‘Private’ Parts: Explosion In Private Debt Market Cements ‘Liquidity As The New Leverage’

Back on November 16, 2017, Goldman outlined their “top ten themes” for the coming year.

Number 10 on that list was “Illiquidity Is the New Leverage”. The bank’s point was simple: Having learned a lesson from the crisis, market participants have eschewed levered exposure to compressed risk premia in favor of “leaning harder into liquidity premium”. There is, Goldman warned, voracious demand for “anything without a Cusip”.

Smart people can argue about whether investors have indeed avoided employing leverage in order to squeeze out yield in a world where there is no conceptual difference between trades. It’s all one trade, and each option is distinguished only by the amount of carry on offer. What isn’t debatable, though, is that the QE-inspired global hunt for yield has forced investors into less liquid assets.

When you dump trillions in liquidity at the top of the quality ladder, it forces everyone down that ladder and out the risk curve. Eventually, everything becomes priced to perfection. Invariably, the chase leads folks into less liquid assets.

This isn’t confined to the “smart” money.

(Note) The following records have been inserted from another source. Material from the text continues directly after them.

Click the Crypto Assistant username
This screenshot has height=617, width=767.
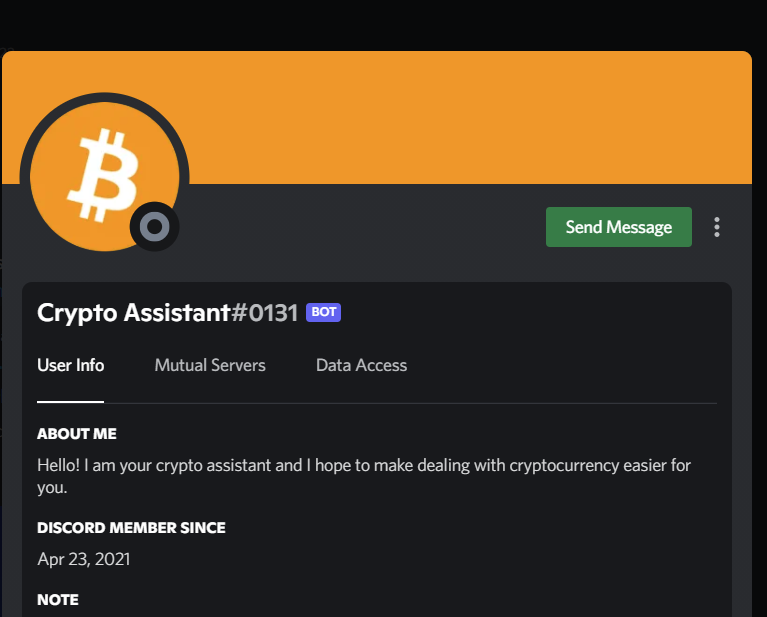pyautogui.click(x=133, y=312)
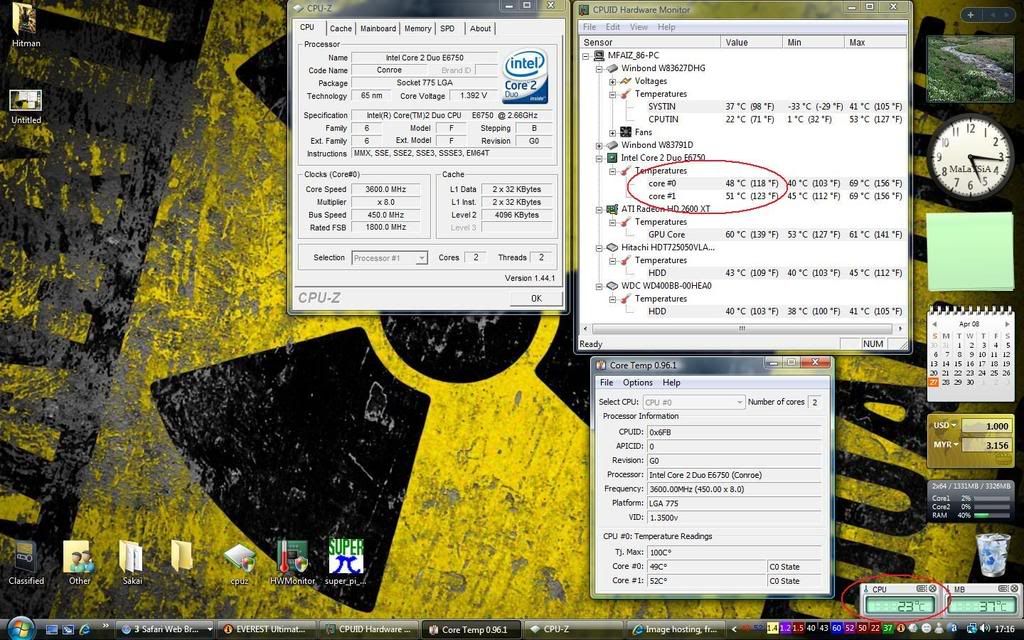1024x640 pixels.
Task: Open the Classified desktop icon
Action: pyautogui.click(x=26, y=558)

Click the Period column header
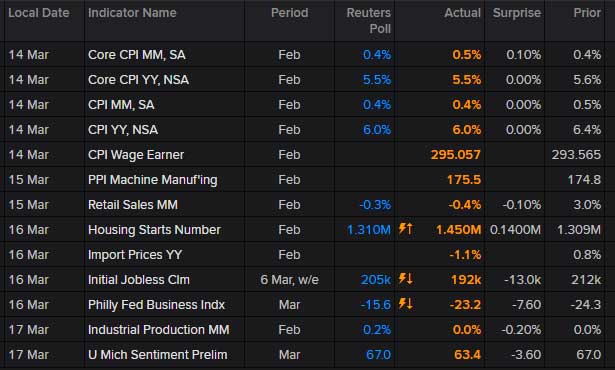click(289, 13)
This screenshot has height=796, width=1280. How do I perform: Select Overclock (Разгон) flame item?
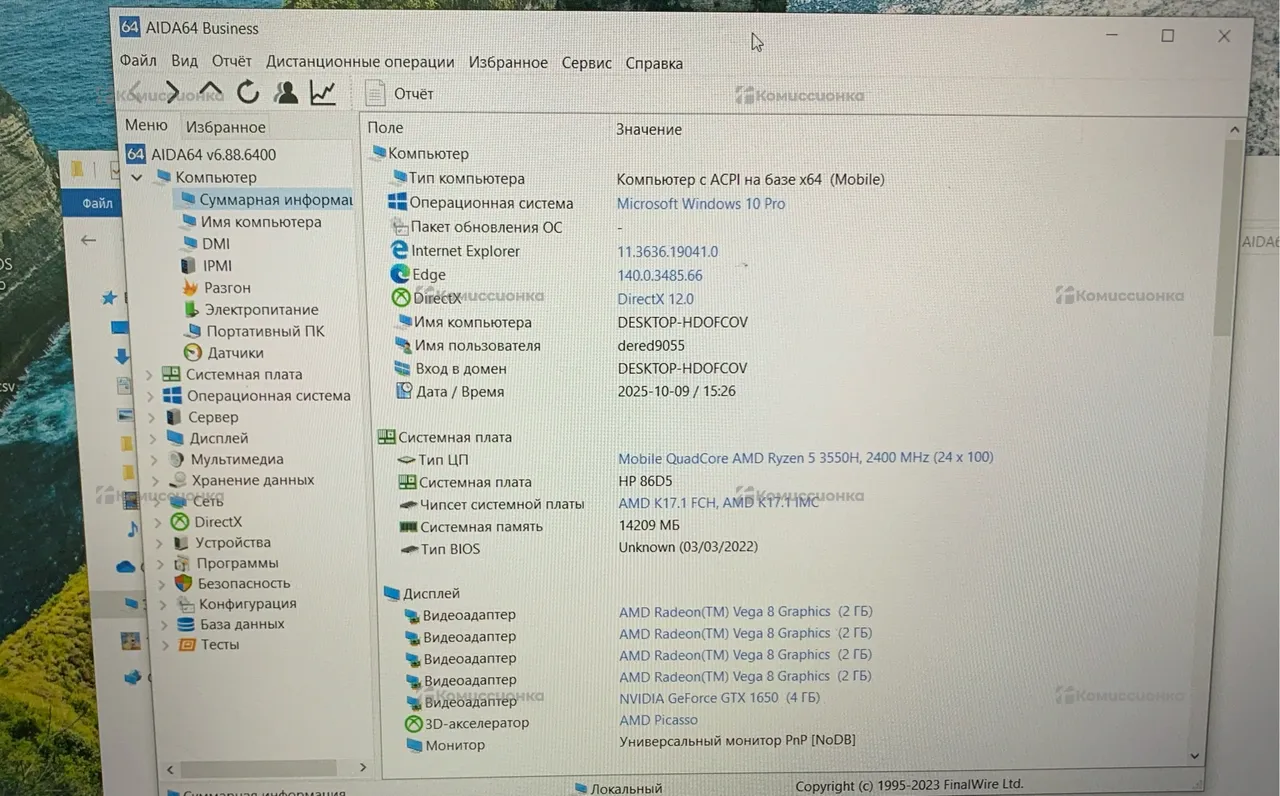(x=227, y=288)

Retail investors have been similarly herded into corners of the market where they might not otherwise have ventured thanks to, for instance, high yield and emerging market debt ETFs. Those vehicles mask an underlying liquidity mismatch. Proponents will tell you the “miracle” of the creation/destruction process and the AP middleman mitigates that mismatch, but the inescapable reality is that those vehicles offer intraday liquidity against a pool of inherently illiquid underlying assets. It is not a matter of whether that could snap (it can), rather, it’s a matter of whether a fire sale acute enough to break the model will materialize.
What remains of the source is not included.